Can my employer fire me for legally using marijuana? - kindlez
http://www.denverpost.com/2016/12/04/can-my-employer-fire-me-for-legally-using-marijuana/
======
kafkaesq
Unfortunately, yes. Even if you're a paraplegic, and your MJ use has been
proscribed by your doctor:

[http://www.salon.com/2014/01/03/fired_for_legally_smoking_po...](http://www.salon.com/2014/01/03/fired_for_legally_smoking_pot_the_coming_colorado_crackdown/)

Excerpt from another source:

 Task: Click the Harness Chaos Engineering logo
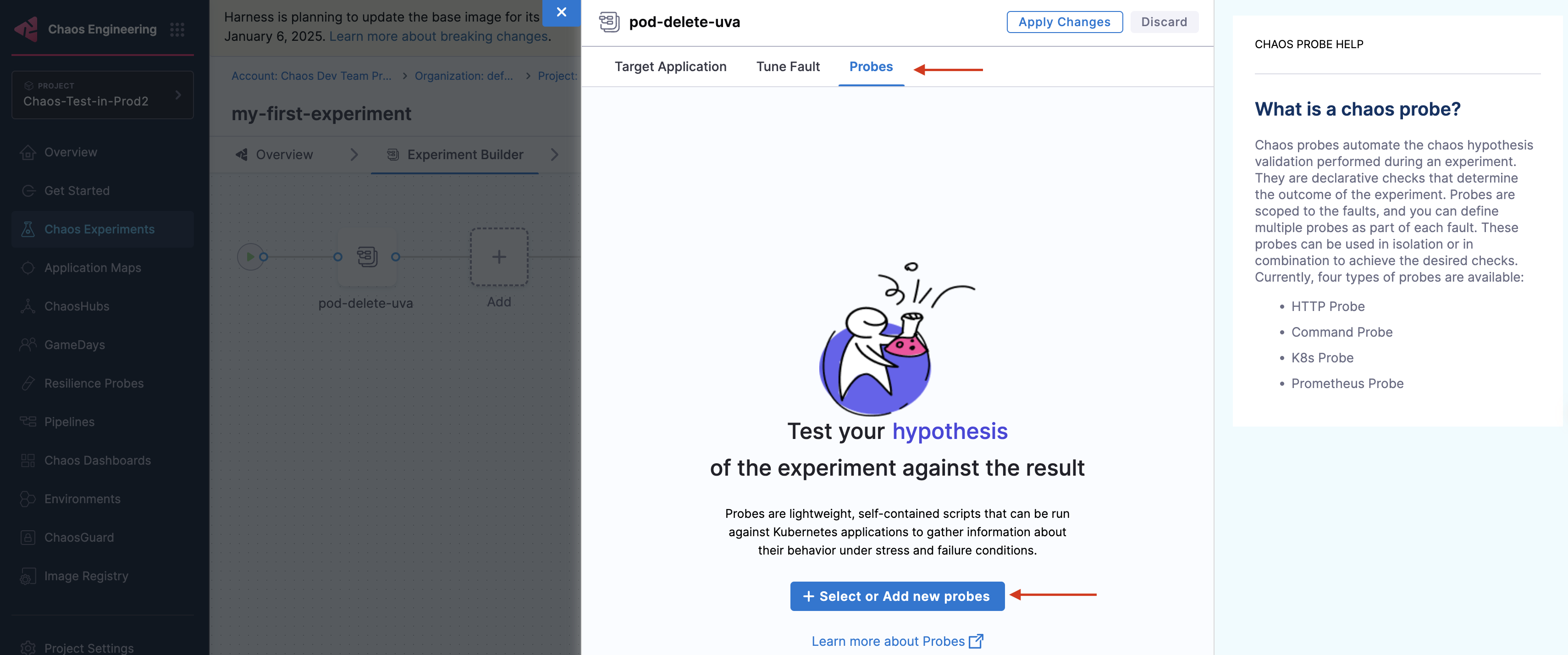tap(26, 28)
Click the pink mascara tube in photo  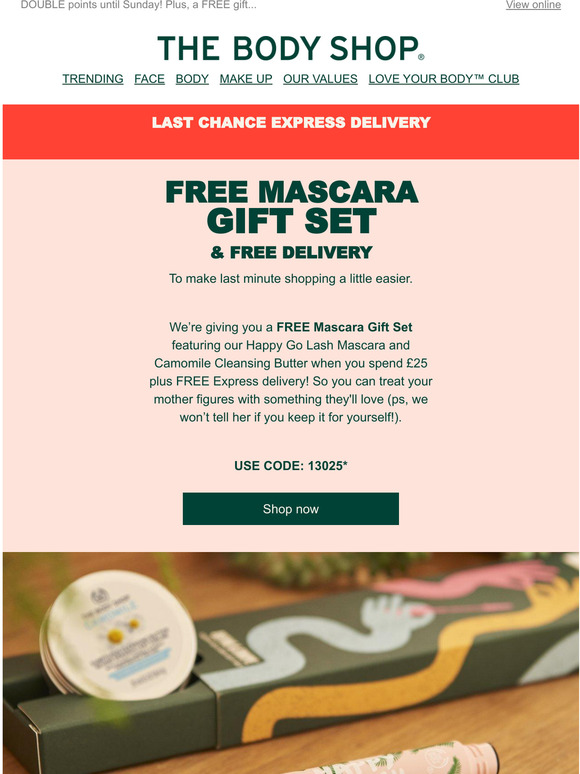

Then again, we as engineers have just as much freedom not to work for
companies like the Dish Network, which pulled off this particular act of
callous disregard for the suffering of one of its finest employees.

------
rick_perez
Many people have gotten fired by saying something politically incorrect on
Twitter or Facebook. When free speech is called into question, the standard
response is that it's not protected because a company is not the government
and can do as they please.

This is the other side of it. Based on this same thinking, a company can also
fire you if they don't think your marijuana usage looks good for their image.

------
vectorEQ
if it wouldn't be legal there's plenty of other assorted reasons you can put
to an contract termination which are very broad/general and usually very hard
to get around. I live in the netherlands, here 's legal , but still people
usually just keep it a secret from their employers. i generally don't, but
this does affect how my work and my attitude is judged by others. any miss or
fail is generally blamed on pot, while if i wouldn't tell them, it will just
be blamed on something else... ^^ if you intent to keep smoking weed, just
accept that a lot of people (employers) will think that it makes you less fit
mentally and physically for work, and they will use it as a blanket excuse for
everything they want to critisize you for. just show them your care face, work
hard, and prove to them they are ill informed. :)